Since I don’t fully understand the ramifications either way, I’d like to hear from more experienced people in the forum.

My brother and father are vehemently opposed to selling. In fact my brother basically said that if I sell my rights, he refuses to talk to me about it. He thinks it would be an abysmally bad idea, since whatever the offer is - it’s sure to be worth more over time if I keep it.

But considering a) the recent economic downfall that shows us we can never count on oil production or demand and b) the fact that wells decrease production rapidly over time - is it in fact such a bad idea to sell if you get a great offer?

My father got quite a large offer for his rights last year (when prices and production were high). I’m wondering if it would have been such a bad idea to take it?

Some people seem to think that ever selling is a terrible idea - but if wells always rapidly decrease over time, and the world economy is not a sure thing…is it really?

Not looking to start a debate, rather to hear opinions from people who know more than me. These are the questions I’m asking myself, but since I am brand new at this, I don’t have an answer for myself yet (just trying to figure it out).

I’d love to hear your opinions. Would it have been a good idea for somebody to have sold their interests this past November, say, for a large sum - considering the economy now?

Or is it still almost always a better idea not to sell (barring any dire immediate needs like medical operations, etc) - even with the uncertainty of global economy and rapid well declines? - If so, why?

It’s always possible the offer could be more than you will make over the long term, but these buyers are sophisticated, and are promising their investors a safe investment that returns 11-12% annually. How can they do that unless they are able to buy minerals at much less than they are really worth?

[Stored dataset items]
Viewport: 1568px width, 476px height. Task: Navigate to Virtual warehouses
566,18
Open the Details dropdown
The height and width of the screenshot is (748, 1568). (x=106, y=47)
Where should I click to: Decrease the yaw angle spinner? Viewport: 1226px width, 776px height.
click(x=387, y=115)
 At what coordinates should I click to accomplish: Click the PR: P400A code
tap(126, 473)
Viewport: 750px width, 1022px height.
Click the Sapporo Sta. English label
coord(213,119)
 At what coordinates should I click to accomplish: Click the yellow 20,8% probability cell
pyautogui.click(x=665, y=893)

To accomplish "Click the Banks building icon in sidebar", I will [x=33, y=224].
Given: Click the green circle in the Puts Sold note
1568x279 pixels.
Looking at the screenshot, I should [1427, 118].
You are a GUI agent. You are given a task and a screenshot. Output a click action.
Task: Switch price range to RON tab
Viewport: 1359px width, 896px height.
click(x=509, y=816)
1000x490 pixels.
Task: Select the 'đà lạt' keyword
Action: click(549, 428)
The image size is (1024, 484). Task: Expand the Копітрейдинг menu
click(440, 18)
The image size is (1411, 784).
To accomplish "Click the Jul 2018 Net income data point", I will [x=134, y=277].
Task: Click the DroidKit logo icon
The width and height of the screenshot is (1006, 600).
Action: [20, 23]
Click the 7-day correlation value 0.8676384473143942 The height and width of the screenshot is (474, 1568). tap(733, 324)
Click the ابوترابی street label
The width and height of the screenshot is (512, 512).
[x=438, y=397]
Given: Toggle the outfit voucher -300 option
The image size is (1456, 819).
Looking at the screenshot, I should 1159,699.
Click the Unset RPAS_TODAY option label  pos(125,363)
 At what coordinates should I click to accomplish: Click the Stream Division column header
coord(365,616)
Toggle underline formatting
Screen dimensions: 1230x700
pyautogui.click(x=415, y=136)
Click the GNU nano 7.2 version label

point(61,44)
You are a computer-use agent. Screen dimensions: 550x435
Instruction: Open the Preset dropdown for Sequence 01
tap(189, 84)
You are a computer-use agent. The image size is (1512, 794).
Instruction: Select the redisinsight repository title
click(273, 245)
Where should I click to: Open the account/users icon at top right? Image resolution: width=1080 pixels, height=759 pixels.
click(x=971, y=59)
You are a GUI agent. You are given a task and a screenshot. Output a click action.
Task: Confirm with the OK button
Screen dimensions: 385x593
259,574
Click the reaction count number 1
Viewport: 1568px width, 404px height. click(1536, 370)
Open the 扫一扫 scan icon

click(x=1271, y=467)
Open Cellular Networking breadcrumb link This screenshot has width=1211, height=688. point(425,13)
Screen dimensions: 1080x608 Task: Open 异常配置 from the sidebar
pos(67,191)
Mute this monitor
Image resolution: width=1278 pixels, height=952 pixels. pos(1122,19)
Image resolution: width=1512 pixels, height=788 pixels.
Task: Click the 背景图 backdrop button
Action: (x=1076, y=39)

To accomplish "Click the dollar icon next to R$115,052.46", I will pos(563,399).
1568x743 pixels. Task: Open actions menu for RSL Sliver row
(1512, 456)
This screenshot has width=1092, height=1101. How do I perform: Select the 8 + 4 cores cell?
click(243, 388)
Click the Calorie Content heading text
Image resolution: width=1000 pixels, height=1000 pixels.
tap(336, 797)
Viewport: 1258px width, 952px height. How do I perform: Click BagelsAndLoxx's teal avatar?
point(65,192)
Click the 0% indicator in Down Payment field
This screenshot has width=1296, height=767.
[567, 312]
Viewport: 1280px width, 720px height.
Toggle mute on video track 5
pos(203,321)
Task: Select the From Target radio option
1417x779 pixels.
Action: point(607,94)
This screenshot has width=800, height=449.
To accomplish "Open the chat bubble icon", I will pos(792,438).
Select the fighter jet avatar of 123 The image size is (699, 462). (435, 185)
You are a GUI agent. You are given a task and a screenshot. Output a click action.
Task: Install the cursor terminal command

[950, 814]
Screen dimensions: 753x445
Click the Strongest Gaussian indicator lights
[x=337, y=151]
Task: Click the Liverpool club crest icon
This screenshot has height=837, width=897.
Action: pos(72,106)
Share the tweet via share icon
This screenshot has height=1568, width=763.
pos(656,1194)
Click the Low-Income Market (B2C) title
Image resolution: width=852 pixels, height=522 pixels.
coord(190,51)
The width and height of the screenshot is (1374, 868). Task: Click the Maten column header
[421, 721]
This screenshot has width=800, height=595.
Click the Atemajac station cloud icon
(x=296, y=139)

**Required work**
a – Copy the post about selling mineral rights from "My brother and" up to and including "to take it?".
b – Decide whether each statement agrees with the post about selling mineral rights, answering yes or no and quoting the deciding words: (i) The writer's brother and father are against selling. (ii) The father's offer last year came when prices and production were low. (iii) The buyers promise their investors annual returns of 11-12%.

**Results by task**
a –
My brother and father are vehemently opposed to selling. In fact my brother basically said that if I sell my rights, he refuses to talk to me about it. He thinks it would be an abysmally bad idea, since whatever the offer is - it’s sure to be worth more over time if I keep it.

But considering a) the recent economic downfall that shows us we can never count on oil production or demand and b) the fact that wells decrease production rapidly over time - is it in fact such a bad idea to sell if you get a great offer?

My father got quite a large offer for his rights last year (when prices and production were high). I’m wondering if it would have been such a bad idea to take it?

b –
(i) Yes: "My brother and father are vehemently opposed to selling."
(ii) No: "(when prices and production were high)"
(iii) Yes: "are promising their investors a safe investment that returns 11-12% annually"